▶ _The input_
BEGIN
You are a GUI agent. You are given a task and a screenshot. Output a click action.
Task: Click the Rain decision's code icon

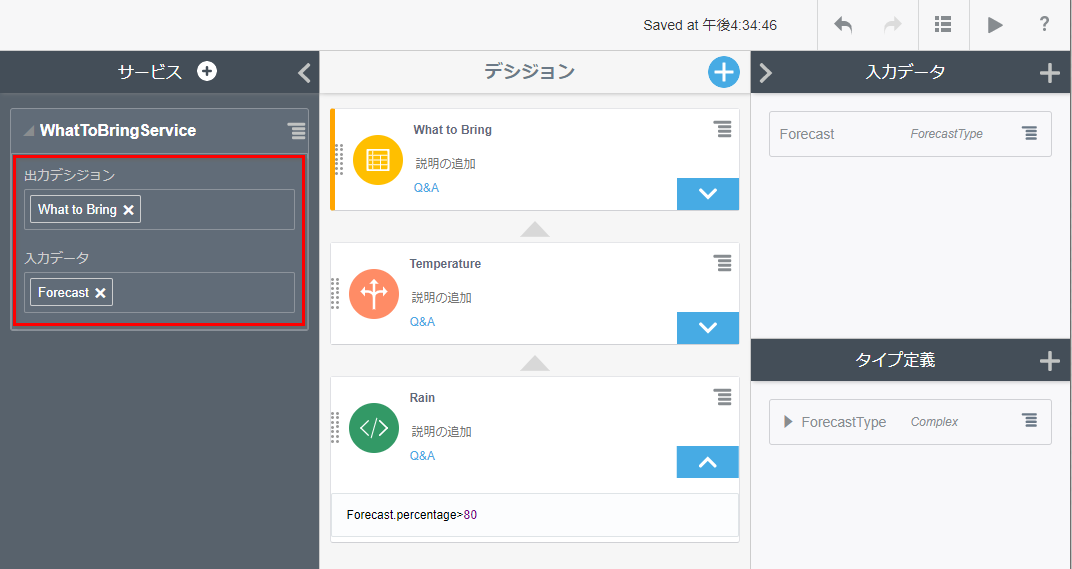374,428
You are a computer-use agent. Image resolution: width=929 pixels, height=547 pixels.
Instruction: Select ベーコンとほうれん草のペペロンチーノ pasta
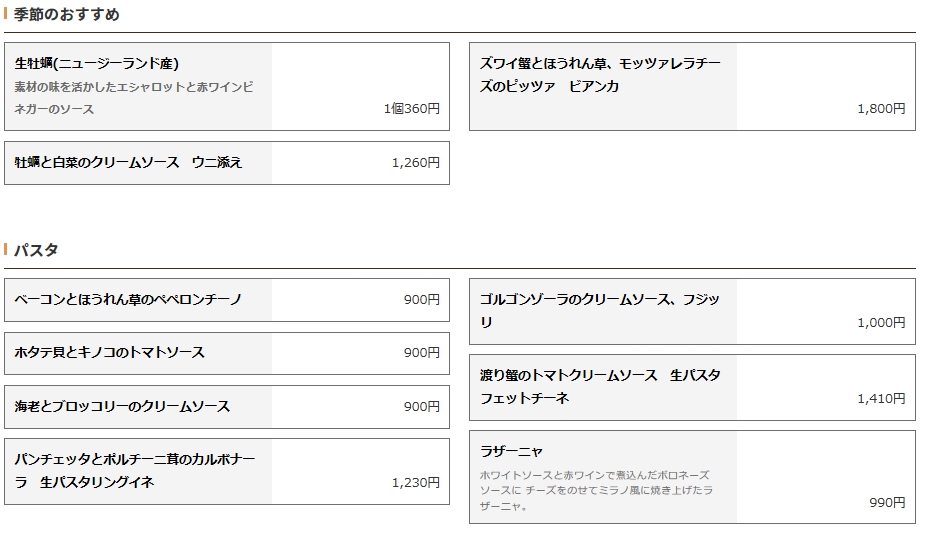pos(227,300)
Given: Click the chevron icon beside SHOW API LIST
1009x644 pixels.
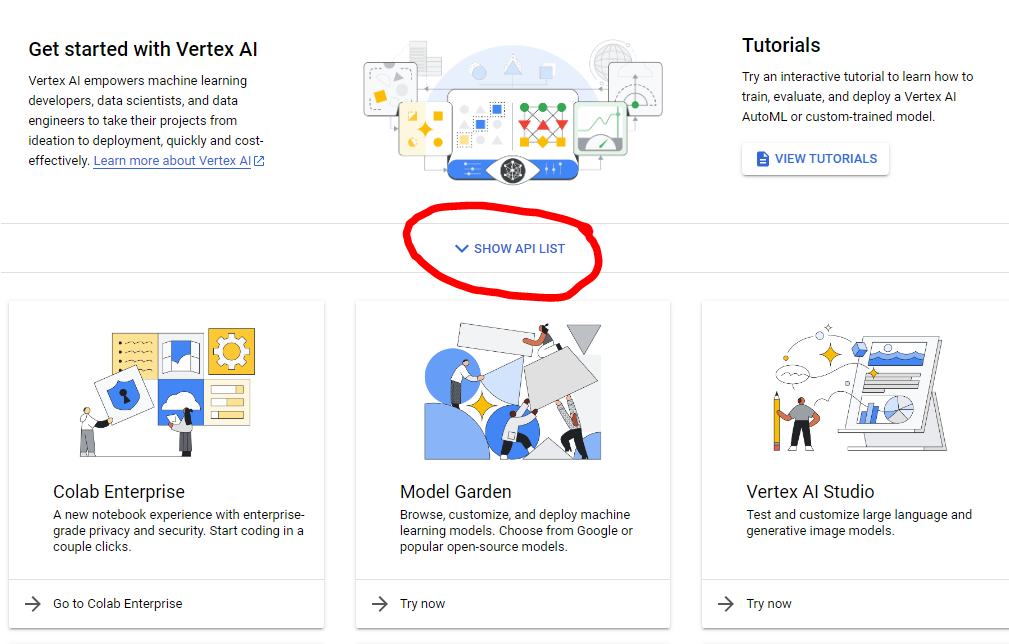Looking at the screenshot, I should (462, 249).
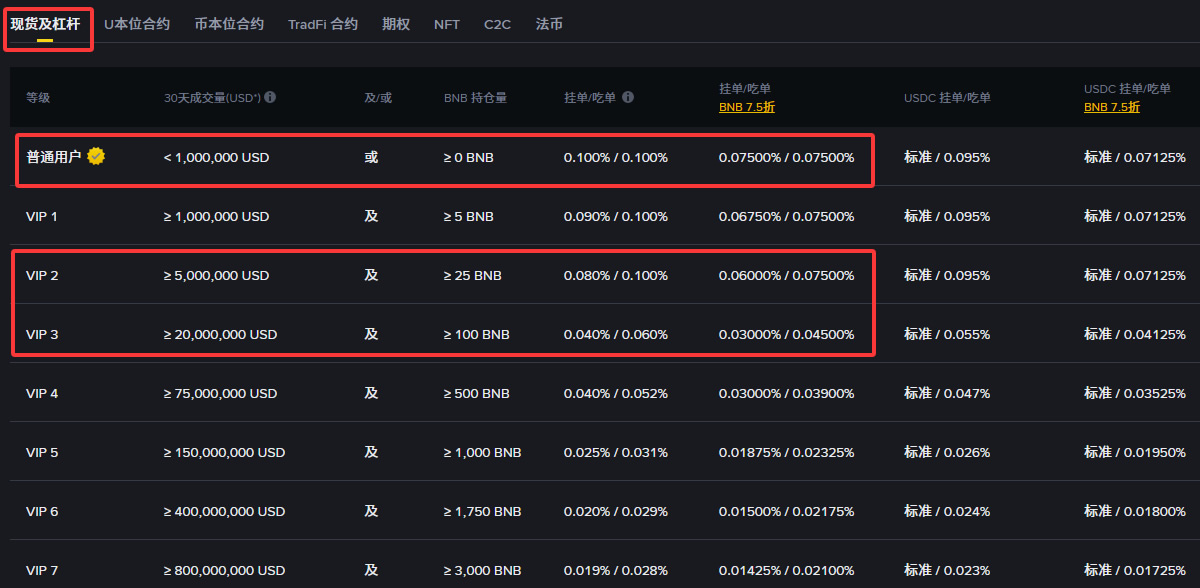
END
▶ _Task prompt_
Filter the records for lines holding the string "agent". Copy each one.

▶ _Reply to the task_
You are a GUI agent. You are given a task and a screenshot. Output a click action.
You are a computer-use agent. Image resolution: width=929 pixels, height=547 pixels.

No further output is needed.